HUMAN FLOW (Directed by Ai WeiWei, 140 minutes, Germany, 2017)
BY DANIEL PATRICK WARD Human Flow director Ai WeiWei often presents the observer with a simple, yet sharp image in his art that forces us to see beyond just the physical scope of the piece itself. As a globally-renowned Chinese dissident and outspoken critic of his country’s government, he certainly fears no boundary when creating art that purposefully draws attention to the many crises affecting humanity across the globe.

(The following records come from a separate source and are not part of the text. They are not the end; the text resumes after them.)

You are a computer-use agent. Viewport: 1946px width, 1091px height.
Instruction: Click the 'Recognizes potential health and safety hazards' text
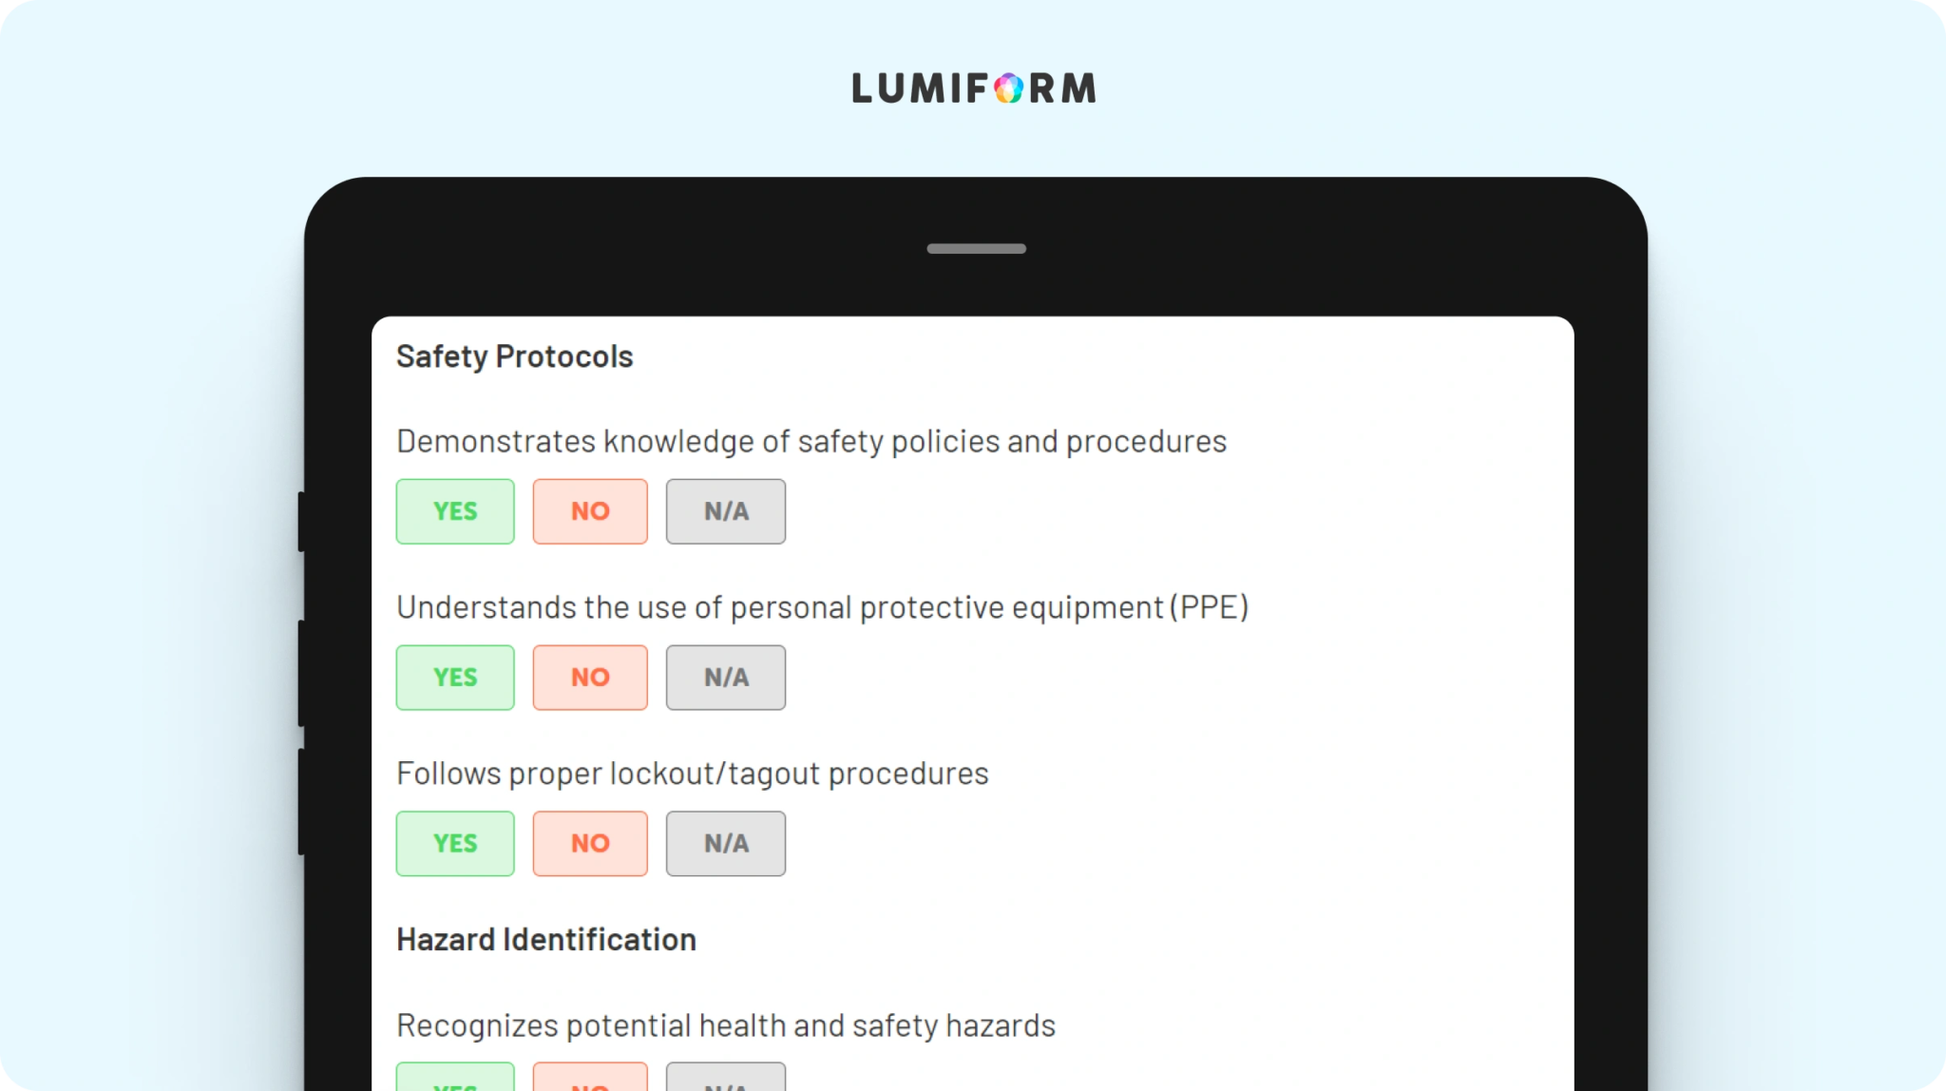point(726,1026)
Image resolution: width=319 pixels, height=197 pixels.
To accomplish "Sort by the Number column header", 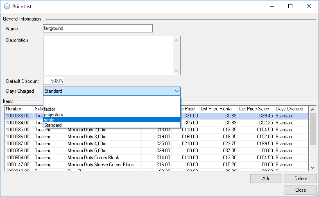I will point(18,109).
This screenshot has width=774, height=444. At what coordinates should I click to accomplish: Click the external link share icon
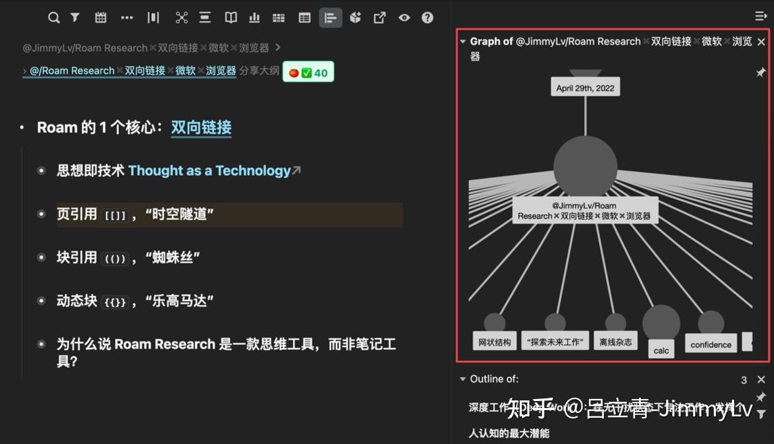(x=379, y=17)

In Human Flow, Ai tasks himself with capturing our planet’s refugee crisis, which affects over 65 million people, in such a way that the individual weight of each refugee’s struggle can be felt by anyone who watches the film. The inter-connected nature of our society dictates that many who see this film will be familiar with many of the miseries associated with life as a refugee. There are sweeping shots of endless caravans of people carrying their belongings down a winding road, and an over-crowded camp full of children at play while their parents struggle to barely keep their families alive. Unfortunately, with refugees featuring so prominently in our news cycle over the past few years, this is nothing the average citizen hasn’t seen before on the nightly news. These drone-captured images have become a bit cliché, but Ai only uses them to point to the scale of these mass migrations. Beyond these all too common depictions of the collective lives of refugees, Ai made a point to capture the pain and hardship that these people face through harrowing testimony and intimate shots of the individual human beings involved in the crisis.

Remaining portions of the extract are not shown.